Last Friday, the bank virtually raised the white flag. After pushing for most of last year that rates should remain unchanged until about 2024, the latest Financial Stability Review is cause for some concern.
For months, RBA Governor Philip Lowe has maintained that rates would not rise until wage growth gets underway. But now the first rate hike is widely expected to be imminent, possibly as early as June, putting the RBA between the rock and the very hard place it was desperately hoping to avoid.
And these two subtitles neatly outline the two great fears.
“Rising inflation and interest rates will make it difficult for some borrowers to meet debt repayments.”
And then there’s this: “Large falls in real estate or financial asset prices would be disruptive to financial markets and the economy.”
Simply put, accelerated rate hikes can lead to extreme mortgage stress, potential defaults, a stock market crash and… recession.
Our money mandarins have for years pointed to the surge in excess payments Australians have built up on their mortgage accounts as a reassuring buffer.
As the RBA chart below shows, it looks great on a median basis as we’ve had almost 18 months in payments. But if you zoom in on those who have only recently jumped on the mortgage train — many with six or more times their earnings — things look a lot tighter.
The pain is likely to be concentrated among the young.
Is recession a certainty?
The only certainty at the moment is uncertainty. Vladimir Putin’s relentless invasion of Ukraine may have backfired spectacularly, demonstrating the incompetence of his armed forces and the hollow structure of his regime. But it has thrown a crooked ball into the global economy.
Inflation was already a problem before the failed attack on its neighbor. Delays in factory restarts coupled with low inventories and transportation restrictions have limited the global supply of a vast amount of traded goods, just as pandemic stimulus in the developed world has fueled demand.

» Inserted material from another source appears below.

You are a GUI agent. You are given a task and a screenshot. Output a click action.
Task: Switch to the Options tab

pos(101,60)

But the exclusion of Russian raw materials and the disruption of trade relations have sent prices for energy, metals and grain into orbit. That is now being priced into goods and services in Europe, the United States and Asia-Pacific.
If the global situation wasn’t complicated enough, China appears to be already in the early stages of a dramatic economic slowdown. The increasingly futile efforts to eliminate Omicron have led to widespread lockdowns, including 26 million in Shanghai, where residents are food deprived.

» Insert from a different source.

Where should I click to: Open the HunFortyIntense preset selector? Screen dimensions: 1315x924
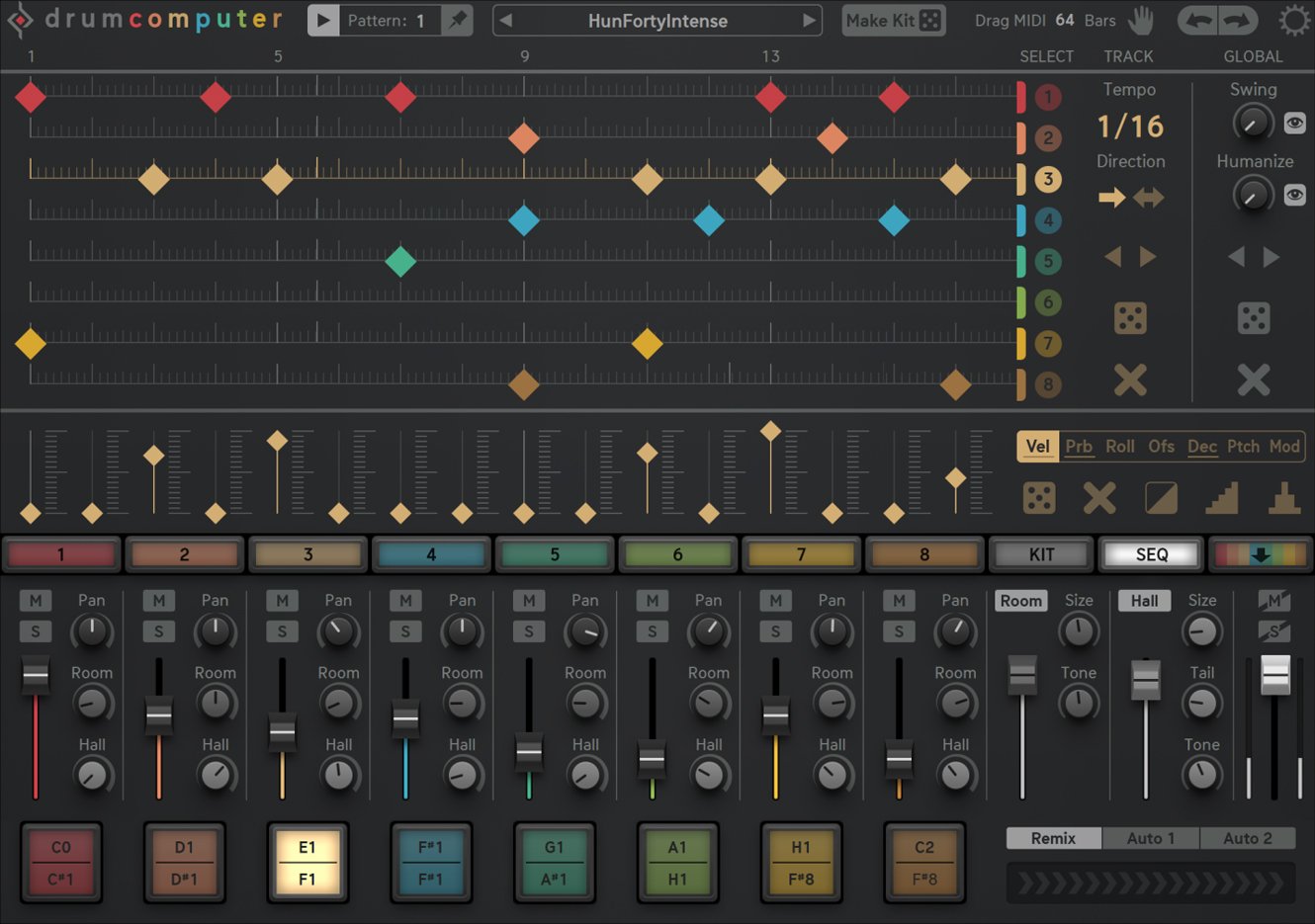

The economy was already in trouble. Attempts to slow the real estate sector have led to widespread defaults, including for China Evergrande, which has sent shockwaves through the economy. That came on the heels of a regulatory purge of tech giants that rocked the Shanghai stock market.
Although Beijing is sticking to forecasts of 5.5 percent growth this year, that seems unlikely.
If there is one potential savior, deteriorating global conditions could lead central bankers to take a more cautious path over the next six months than financial markets are predicting.
But the risk of policy errors is increasing.